Second, the slippery slope argument assumes that, because liberal churches also support women in ministry, egalitarianism must have been the cause of their liberalism. But this certainly doesn’t follow. A lot of times, two things might be related to each other without one being the cause of the other. For example, I recall learning in a college sociology class about a study that demonstrated that in New York City the consumption of ice cream directly correlates to the city’s murder rate. When ice cream sales go up, so does the murder rate. When ice cream sales go down, the murder rate does too. But, even given these findings, one would be hard pressed to convince anyone that ice cream consumption is a cause of homicide! Rather, there is a “lurking variable”—presumably, the temperature—that serves as an underlying factor for both. In hot summer months, people consume more ice cream, but more people are also out of the confines of their homes and on the city streets, where murders may take place. So, though there is no causal connection between eating ice cream and the tendency to murder, there is a strong correlation.

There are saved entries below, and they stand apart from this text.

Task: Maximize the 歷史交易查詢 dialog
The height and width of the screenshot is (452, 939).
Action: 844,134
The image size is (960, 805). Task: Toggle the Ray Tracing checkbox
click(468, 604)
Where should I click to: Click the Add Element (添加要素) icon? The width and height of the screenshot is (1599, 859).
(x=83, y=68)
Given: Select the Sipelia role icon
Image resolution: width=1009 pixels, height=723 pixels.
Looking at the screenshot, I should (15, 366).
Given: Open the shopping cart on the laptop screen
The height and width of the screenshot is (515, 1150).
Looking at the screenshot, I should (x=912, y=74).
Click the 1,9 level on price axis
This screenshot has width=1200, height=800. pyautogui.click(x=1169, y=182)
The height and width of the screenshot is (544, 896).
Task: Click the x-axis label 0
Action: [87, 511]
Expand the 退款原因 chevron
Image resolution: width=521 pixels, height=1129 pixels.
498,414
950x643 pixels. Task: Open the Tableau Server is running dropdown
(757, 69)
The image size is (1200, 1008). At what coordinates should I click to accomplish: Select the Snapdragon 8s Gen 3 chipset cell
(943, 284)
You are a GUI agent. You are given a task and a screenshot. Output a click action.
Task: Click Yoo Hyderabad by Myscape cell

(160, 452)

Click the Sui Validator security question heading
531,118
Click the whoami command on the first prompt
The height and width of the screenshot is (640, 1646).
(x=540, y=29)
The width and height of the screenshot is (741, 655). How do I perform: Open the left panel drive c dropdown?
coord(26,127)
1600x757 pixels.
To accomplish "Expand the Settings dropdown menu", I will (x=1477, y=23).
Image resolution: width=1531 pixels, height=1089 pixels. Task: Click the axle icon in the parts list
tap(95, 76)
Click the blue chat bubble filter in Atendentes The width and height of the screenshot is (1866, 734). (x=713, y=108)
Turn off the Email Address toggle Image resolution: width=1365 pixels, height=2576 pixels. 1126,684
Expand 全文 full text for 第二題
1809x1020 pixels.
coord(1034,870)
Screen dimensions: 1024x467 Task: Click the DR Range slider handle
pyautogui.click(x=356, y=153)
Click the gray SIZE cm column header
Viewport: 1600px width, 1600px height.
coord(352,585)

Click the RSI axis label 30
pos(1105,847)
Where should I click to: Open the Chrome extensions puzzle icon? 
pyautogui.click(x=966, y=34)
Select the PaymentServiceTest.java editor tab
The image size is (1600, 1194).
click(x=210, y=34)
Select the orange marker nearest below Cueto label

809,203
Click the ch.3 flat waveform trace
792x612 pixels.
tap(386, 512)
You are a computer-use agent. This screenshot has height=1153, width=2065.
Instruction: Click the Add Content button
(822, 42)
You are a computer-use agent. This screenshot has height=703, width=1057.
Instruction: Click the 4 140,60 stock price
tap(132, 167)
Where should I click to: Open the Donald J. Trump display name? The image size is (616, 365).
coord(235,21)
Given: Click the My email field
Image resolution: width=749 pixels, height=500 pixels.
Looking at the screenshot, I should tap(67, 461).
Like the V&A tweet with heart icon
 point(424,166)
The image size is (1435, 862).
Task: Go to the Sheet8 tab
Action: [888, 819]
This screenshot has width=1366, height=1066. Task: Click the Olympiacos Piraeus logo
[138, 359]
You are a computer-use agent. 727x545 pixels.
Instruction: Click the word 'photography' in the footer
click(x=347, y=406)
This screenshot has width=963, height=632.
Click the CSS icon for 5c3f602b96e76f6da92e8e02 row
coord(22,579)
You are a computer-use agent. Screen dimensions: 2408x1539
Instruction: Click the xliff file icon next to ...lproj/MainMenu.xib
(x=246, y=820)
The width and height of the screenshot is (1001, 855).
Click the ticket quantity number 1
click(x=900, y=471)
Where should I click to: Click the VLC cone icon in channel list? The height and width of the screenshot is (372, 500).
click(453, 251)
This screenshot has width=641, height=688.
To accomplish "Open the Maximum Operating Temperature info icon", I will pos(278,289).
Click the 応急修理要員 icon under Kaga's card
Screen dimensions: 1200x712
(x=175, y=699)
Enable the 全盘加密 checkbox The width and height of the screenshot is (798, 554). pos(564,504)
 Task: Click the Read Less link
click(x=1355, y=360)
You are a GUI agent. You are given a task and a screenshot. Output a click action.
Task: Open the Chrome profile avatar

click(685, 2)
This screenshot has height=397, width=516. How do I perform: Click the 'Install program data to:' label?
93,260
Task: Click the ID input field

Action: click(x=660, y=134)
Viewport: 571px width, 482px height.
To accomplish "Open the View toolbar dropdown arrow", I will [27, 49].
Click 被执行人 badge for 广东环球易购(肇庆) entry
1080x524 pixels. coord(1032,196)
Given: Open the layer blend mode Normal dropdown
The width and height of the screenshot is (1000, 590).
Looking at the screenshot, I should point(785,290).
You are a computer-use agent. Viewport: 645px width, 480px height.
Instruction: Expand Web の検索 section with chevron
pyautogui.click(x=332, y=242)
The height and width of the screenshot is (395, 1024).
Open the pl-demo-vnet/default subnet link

Finally, the slippery slope argument assumes, well, that there is a slippery slope! But as we all learned in beginner logic courses, the slippery slope is an informal logical fallacy, not a valid form of reasoning. In other words, unless there is some kind of necessary link between view A and view B, it is a fallacy to argue that A “inevitably” leads to B. But, since we’ve already seen that there are a number of evangelical egalitarians who haven’t become “liberal,” we must conclude that there is no necessary connection between these two views. Sure, some egalitarians leave evangelicalism for mainline churches, just as some hierarchists leave evangelicalism for, say, Catholicism. But these contingencies say nothing about the relative value of egalitarian or hierarchist views. In short, the slope from egalitarianism to liberalism is not as slippery as the argument assumes.

Once we account for the numerous flaws in the reasoning behind the slippery slope argument, it seems to crumble apart. This, of course, doesn’t mean that egalitarianism is automatically true. It just means that we evangelicals from all sides of the gender debates can get back to doing what we do best: opening up our Bibles and reasoning together.